8 Il convient, dès lors, de comprendre les questions posées par la juridiction nationale comme visant à savoir si l'article 30 du traité doit être interprété en ce sens qu'il s'oppose à une législation nationale permettant au receveur des impôts directs de saisir des biens, à l'exclusion des stocks, qui se trouvent chez un contribuable, alors que ces biens proviennent d'un fournisseur, établi dans un autre État membre, auquel ils appartiennent, et, dans l'affirmative, si cette législation est justifiée au titre de l'article 36 du traité.

Sur la première question

9 Il y a lieu de rappeler que selon la jurisprudence constante de la Cour, établie par l'arrêt du 11 juillet 1974, Dassonville (8-74, Rec. p. 837), constitue une mesure d'effet équivalent toute mesure susceptible d'entraver directement ou indirectement, actuellement ou potentiellement le commerce intracommunautaire.

10 Il convient d'observer, toutefois, que la disposition nationale mentionnée par la juridiction nationale s'applique indistinctement aux biens nationaux et importés et qu'elle n'a pas pour objet de régir les échanges de marchandises avec les autres États membres.

11 Il y a lieu de constater, ensuite, que la circonstance que les ressortissants d'autres États membres hésiteraient à vendre à tempérament des biens à des acheteurs de l'État membre concerné, parce que ces biens risqueraient d'être saisis par le receveur si les acheteurs n'honoreraient pas leurs dettes fiscales néerlandaises, est trop aléatoire et indirecte pour qu'une disposition nationale autorisant une telle saisie puisse être regardée comme étant de nature à entraver le commerce entre les États membres.

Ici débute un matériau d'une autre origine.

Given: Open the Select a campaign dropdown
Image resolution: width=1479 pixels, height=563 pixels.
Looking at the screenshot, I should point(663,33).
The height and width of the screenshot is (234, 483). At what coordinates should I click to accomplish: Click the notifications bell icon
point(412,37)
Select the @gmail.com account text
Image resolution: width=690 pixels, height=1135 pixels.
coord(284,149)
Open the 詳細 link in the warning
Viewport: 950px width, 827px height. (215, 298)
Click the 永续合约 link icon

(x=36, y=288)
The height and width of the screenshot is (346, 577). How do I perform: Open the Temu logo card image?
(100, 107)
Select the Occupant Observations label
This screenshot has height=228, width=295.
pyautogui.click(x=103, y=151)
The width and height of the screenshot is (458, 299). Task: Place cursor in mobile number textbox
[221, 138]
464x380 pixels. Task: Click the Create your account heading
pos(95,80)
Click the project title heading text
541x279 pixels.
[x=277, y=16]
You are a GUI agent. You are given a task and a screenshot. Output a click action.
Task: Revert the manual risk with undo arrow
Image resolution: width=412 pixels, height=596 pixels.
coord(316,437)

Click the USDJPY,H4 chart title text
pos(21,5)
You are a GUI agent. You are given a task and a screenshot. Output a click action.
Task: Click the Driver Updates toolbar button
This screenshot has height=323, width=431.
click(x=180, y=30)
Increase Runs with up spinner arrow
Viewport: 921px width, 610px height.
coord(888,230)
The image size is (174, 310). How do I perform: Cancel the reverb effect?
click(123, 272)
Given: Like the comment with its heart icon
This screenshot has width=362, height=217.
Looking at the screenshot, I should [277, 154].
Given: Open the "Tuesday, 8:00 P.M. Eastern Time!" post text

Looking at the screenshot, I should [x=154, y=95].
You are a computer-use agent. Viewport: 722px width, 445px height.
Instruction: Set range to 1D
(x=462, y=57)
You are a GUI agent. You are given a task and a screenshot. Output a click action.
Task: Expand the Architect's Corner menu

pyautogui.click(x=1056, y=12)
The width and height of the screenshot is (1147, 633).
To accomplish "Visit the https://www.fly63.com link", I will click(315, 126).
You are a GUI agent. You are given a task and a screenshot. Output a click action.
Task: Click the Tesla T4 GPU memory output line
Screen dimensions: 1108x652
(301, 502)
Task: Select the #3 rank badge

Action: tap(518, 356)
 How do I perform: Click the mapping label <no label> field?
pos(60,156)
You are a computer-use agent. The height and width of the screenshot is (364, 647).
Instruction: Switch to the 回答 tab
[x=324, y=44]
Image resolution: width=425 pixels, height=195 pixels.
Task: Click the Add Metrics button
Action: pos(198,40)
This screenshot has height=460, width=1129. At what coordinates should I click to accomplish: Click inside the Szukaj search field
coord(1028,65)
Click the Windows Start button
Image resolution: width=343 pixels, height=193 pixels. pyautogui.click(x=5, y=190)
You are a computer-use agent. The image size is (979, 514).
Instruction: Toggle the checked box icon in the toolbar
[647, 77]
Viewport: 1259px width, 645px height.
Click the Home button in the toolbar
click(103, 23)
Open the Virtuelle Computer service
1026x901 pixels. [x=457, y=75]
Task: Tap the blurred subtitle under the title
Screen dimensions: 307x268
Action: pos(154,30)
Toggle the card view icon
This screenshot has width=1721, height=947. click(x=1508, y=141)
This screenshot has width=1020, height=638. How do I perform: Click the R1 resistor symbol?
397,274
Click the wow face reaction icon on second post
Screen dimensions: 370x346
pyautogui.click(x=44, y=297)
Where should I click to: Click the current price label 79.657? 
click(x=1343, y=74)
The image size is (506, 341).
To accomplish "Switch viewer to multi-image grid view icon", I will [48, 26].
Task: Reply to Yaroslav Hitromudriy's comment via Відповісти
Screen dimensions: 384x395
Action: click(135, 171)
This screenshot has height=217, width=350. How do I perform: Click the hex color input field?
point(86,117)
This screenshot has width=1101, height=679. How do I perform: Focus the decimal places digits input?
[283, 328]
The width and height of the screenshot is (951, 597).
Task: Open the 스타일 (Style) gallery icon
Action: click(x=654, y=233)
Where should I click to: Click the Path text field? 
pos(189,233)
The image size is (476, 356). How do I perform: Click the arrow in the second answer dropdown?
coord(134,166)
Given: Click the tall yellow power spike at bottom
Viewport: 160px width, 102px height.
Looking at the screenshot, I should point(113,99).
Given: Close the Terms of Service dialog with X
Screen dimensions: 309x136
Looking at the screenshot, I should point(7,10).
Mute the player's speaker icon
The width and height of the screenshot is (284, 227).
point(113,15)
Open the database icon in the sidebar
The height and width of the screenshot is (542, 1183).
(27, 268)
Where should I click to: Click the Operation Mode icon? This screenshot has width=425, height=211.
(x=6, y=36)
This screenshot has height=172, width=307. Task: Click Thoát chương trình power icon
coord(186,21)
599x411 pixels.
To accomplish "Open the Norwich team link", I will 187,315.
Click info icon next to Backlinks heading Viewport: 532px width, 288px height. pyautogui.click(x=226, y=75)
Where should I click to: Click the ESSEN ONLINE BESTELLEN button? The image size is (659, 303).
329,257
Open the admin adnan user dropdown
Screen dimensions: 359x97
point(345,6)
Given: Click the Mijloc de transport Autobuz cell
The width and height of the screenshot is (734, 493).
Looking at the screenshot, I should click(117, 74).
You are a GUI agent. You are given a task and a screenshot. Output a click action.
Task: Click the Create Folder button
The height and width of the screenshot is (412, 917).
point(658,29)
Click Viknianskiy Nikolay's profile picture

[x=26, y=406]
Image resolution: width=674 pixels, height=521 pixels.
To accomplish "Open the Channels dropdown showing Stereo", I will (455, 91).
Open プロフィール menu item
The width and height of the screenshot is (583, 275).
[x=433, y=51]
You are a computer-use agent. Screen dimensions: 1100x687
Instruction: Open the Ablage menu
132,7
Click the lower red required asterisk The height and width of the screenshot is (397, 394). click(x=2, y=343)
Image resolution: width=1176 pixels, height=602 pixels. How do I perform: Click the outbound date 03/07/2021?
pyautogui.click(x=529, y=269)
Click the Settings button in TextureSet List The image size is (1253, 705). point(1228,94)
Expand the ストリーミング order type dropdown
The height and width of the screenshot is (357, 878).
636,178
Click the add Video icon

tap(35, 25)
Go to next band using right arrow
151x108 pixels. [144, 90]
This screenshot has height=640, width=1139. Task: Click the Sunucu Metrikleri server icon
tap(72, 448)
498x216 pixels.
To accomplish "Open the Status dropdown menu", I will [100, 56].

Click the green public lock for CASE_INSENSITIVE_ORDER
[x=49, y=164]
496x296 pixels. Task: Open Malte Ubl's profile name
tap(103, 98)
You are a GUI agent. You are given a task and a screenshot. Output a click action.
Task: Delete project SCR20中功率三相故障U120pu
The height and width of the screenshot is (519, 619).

12 Il convient donc de répondre à la première question que l'article 30 du traité doit être interprété en ce sens qu'il ne s'oppose pas à une législation nationale permettant au receveur des impôts directs de saisir des biens à l'exclusion des stocks qui se trouvent chez un contribuable, alors que ces biens proviennent d'un fournisseur établi dans un autre État membre, auquel ils appartiennent.

Sur la deuxième question

13 Compte tenu de la réponse donnée à la première question, il n'y a pas lieu de statuer sur la deuxième question préjudicielle.

Sur les dépens

14 Les frais exposés par le Gouvernement néerlandais et par la Commission des Communautés européennes, qui ont soumis des observations à la Cour, ne peuvent faire l'objet d'un remboursement. La procédure revêtant, à l'égard des parties au principal, le caractère d'un incident soulevé devant la juridiction nationale, il appartient à celle-ci de statuer sur les dépens.

Par ces motifs,

LA COUR (deuxième chambre),

Statuant sur les questions à elle soumises par l'arrondissementsrechtbank de Maastricht, par jugement du 3 mars 1988, dit pour droit :

L'article 30 du traité doit être interprété en ce sens qu'il ne s'oppose pas à une législation nationale permettant au receveur des impôts directs de saisir des biens, à l'exclusion des stocks qui se trouvent chez un contribuable, alors que ces biens proviennent d'un fournisseur établi dans un autre État membre, auquel ils appartiennent.